Saved data entries
────────
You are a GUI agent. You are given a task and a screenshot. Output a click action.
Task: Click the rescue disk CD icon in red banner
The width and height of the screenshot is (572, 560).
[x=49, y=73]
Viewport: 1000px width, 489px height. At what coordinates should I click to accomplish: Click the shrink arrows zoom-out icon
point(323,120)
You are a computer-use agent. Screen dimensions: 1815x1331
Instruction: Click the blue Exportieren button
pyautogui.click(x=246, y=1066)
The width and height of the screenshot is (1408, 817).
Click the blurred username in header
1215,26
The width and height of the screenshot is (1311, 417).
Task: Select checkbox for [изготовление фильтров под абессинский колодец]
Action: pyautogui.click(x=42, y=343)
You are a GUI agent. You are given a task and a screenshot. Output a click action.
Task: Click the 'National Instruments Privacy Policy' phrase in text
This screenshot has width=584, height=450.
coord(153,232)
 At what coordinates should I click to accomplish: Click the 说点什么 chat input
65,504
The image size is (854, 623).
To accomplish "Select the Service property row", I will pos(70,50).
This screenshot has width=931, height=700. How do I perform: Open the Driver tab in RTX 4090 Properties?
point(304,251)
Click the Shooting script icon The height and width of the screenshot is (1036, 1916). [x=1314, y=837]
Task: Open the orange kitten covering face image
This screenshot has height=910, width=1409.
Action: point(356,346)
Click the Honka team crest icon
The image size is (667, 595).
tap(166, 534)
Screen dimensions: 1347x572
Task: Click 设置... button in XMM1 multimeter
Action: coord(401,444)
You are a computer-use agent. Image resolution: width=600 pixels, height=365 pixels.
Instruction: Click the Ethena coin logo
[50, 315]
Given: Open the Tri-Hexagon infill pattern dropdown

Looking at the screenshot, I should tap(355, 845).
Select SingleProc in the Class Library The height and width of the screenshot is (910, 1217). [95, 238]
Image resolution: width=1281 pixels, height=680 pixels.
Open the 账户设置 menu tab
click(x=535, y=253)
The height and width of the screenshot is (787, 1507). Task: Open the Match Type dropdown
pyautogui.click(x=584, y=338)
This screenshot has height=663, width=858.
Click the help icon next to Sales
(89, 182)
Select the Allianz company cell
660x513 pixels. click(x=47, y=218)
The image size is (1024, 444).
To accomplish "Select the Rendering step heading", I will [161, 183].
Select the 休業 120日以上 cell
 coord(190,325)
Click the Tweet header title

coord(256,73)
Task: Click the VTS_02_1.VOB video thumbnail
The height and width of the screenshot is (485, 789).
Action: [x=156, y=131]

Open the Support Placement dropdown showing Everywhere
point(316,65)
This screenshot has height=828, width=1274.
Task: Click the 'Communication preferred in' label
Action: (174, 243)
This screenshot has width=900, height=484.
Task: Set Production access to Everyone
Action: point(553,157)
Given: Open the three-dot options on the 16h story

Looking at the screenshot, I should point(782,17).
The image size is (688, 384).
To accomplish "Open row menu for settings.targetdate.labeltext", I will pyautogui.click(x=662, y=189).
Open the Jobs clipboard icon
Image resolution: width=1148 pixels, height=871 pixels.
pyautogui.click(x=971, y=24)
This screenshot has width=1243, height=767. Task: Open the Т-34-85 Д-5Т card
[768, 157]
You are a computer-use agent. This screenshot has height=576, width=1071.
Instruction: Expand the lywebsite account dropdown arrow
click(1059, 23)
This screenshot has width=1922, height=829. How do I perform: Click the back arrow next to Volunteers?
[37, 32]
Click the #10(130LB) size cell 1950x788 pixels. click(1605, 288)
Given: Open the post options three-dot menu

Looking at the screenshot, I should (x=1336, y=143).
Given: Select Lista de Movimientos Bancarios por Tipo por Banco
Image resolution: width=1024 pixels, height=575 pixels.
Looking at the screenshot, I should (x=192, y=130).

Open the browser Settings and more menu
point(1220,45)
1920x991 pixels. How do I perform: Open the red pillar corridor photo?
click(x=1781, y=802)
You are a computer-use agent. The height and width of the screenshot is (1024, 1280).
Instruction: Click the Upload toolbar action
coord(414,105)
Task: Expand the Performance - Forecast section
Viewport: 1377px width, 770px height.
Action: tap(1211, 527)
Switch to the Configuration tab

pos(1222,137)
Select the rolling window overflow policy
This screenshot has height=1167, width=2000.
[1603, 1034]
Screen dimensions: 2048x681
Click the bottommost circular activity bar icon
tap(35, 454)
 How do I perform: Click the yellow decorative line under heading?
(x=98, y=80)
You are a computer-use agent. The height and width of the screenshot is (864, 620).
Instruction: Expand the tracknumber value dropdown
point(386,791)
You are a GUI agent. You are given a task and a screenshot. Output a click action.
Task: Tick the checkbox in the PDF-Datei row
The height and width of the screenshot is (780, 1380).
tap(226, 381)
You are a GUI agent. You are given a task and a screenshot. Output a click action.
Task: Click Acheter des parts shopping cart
────────
Look above for the line holding "Click the #10(130LB)", then set down exactly that line and every line after it up to and including the line holding "Given: Select Lista", with nothing else.

Click the #10(130LB) size cell 1950x788 pixels. click(1605, 288)
Given: Open the post options three-dot menu

Looking at the screenshot, I should (x=1336, y=143).
Given: Select Lista de Movimientos Bancarios por Tipo por Banco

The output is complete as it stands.